The princely houses of Hasar, Hachiun, and Temüge tended to coordinate with the five powerful clans: the Jalayir, Khunggirad, Ikires, Uruud, and Mangghud. They were usually led by princes from Temüge's house. At Arigh Bukha's rebellion, the three princely houses supported Khubilai (Genghis Khan's grandson) under leadership of Temüge's grandson, Ta'achar.

Among Hasarid princes, the third family head Yesüngge is probably the most famous. He was a son of Hasar and succeeded his brother Yegü. He is the hero of the Yesüngge Inscription (formerly known as the Genghis Stone). The princely house was succeeded by Yesüngge's son, Esen Emügen, and then Emügen's son, Shigdür. Although Shigdür joined the rebellion against Khubilai led by Temüge's great-great-grandson Nayan, the princely house survived without confusion. The sixth head, Babusha, was given the title of Qi Wang by Khayishan Külüg Khan in 1307. Sources show that Qasarid princes continued to hold the title even after the Yuan dynasty collapsed. Hasar's descendants were effective in other parts of Mongol Empire.
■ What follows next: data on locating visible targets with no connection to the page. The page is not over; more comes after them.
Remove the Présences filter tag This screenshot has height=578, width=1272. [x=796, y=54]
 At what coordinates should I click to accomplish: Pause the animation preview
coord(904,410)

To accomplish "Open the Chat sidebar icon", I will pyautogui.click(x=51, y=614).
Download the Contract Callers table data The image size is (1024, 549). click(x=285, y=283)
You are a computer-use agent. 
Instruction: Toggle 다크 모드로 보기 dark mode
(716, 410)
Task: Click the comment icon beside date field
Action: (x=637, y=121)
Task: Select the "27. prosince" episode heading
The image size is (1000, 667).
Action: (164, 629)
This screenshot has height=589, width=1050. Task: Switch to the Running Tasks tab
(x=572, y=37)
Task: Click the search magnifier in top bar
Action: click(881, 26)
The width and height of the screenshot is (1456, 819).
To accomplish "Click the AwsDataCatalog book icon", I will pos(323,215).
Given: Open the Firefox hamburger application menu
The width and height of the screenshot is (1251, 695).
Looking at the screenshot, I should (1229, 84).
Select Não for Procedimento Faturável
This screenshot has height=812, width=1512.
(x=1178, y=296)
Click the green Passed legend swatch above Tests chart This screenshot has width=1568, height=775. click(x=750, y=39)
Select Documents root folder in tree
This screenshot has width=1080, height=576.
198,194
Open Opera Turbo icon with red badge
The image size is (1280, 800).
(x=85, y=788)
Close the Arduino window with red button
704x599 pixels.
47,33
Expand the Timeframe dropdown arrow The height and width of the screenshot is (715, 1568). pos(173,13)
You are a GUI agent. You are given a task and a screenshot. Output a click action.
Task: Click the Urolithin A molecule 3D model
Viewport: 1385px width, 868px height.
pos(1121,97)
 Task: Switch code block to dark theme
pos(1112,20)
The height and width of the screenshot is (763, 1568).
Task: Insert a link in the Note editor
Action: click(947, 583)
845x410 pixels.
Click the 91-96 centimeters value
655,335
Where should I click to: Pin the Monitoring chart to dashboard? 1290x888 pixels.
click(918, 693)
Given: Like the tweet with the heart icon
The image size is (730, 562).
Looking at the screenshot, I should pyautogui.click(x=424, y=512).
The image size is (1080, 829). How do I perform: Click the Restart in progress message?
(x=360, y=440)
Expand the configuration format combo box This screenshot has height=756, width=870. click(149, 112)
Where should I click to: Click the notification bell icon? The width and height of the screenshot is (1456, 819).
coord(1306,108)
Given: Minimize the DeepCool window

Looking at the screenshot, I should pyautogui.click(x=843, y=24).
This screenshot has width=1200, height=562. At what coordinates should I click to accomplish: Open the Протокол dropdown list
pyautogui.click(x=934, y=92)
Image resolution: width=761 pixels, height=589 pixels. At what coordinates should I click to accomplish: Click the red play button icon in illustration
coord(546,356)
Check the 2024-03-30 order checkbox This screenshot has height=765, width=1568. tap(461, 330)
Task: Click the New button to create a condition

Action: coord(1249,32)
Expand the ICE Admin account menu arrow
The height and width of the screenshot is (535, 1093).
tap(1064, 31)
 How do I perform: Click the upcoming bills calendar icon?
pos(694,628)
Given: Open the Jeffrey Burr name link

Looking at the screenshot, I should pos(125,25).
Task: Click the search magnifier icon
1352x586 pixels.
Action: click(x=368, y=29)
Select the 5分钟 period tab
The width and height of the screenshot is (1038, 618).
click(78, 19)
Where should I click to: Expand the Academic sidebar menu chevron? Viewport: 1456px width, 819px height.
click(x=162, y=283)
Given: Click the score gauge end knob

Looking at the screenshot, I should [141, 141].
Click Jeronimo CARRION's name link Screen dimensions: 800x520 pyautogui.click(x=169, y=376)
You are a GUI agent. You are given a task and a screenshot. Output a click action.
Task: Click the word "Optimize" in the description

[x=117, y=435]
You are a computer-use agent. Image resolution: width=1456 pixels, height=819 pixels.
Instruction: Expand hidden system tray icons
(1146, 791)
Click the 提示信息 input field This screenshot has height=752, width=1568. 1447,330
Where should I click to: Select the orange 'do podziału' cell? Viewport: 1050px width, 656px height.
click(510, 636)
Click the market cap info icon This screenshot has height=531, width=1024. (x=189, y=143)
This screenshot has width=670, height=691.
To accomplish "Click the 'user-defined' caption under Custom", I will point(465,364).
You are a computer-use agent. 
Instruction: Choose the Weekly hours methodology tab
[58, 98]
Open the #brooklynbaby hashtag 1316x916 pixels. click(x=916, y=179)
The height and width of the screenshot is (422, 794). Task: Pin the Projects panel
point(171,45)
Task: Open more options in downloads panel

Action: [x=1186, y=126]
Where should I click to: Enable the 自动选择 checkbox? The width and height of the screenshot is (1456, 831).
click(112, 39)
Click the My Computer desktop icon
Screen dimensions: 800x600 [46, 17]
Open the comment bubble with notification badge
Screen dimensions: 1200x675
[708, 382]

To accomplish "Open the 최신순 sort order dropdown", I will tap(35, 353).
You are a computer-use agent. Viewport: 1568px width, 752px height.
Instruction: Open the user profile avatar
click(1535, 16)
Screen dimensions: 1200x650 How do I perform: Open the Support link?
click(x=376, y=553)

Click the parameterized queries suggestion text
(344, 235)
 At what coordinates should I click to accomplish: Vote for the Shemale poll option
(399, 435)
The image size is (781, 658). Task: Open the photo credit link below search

It is also claimed that one Qasarid prince was killed in order to protect the last Great Khan Toghogan-Temur from Ming troops.

Togha Temür, a descendant of Hasar, was the last powerful claimant to the throne of the Ilkhanate in the mid-14th century. The family was known as the Hasar (Qasar) clan. With the death of Togha Temür at the hands of the Sarbadars of northern Khurasan in the mid-1300s, it is possible that the surviving members of the Hasar (Qasar) clan escaped into the mountains of what is today Afghanistan, where their descendants maintained their clan name of Hasar, which evolved over time into Hasara or Hazaras. As the Hazara people do not have a written history of their own, nothing can be proven, but this theory is more likely versus the theory that the name Hazara comes from the Persian word for "one thousand," which is actually, "hezar (hezār هزار)." As these Il Khanate Mongols had converted to Shia Islam and married Persian-speaking Persian women, their children had been raised as Shia Muslims with a mixed Mongol-Persian characteristic. This explains the current culture of Hazaras people very well.

It is not clear what happened to Hasarid princes from the late Yuan dynasty to the middle 15th century because of the confusion caused by the collapse of the Yuan dynasty in China proper. Mongolian chronicles compiled from the 17th century to the early 18th century contain some records on Hasar's descendants but they are considered mostly unhistorical by historians. In particular, Altan Tobchi by Mergen Gegeen (not to be confused with Lubsandanjin's Altan Tobchi) exaggerated the influence of Hasarid princes as the author himself descended from Khasar. The Oirat ruler Esen Tayisi deported a body of the Horchin to Western Mongolia in 1446 and they became the Khoshuds.

It is widely accepted that Hasar's descendant Bolunai was a historical figure since his existence is confirmed in contemporary Chinese sources of 1463, 1467, and 1470. Mongolian chronicles say that Bolunai's brother Unubold killed Muulihai of the Ongliud, a descendant of Genghis Khan's half brother Belgütei. Another famous story about Unubold tells that he proposed to Mandukhai Khatun, a widow of Manduulun Khan, but that she chose the Genghisid infant Batu Möngke (Dayan Khan) over him.

Bolunai led the Horchin Mongols. His descendants ruled the Horchin, Jalayid, Do'rbed, and Gorlos of the Jirim League, the Aru Khorchin of the Juu Uda League, and the Dörben Heühed, Muu Mingghan, and Urad of the Ulaanchab League in the Manchu-led Qing dynasty's administration. Among them, Horchin princes established matrimonial relationship with the imperial family of Aisin Gioro at the early stage of the Manchu rise to power, and held top-ranking princely titles (hošoi cin wang) throughout the Qing Dynasty. The Dorbeds in Heilongjiang submitted to the Qing in 1624, and they were organized into a banner in Jirim league ruled by descendants of Hasar. The Gorlos banners were also ruled by descendants of Hasar.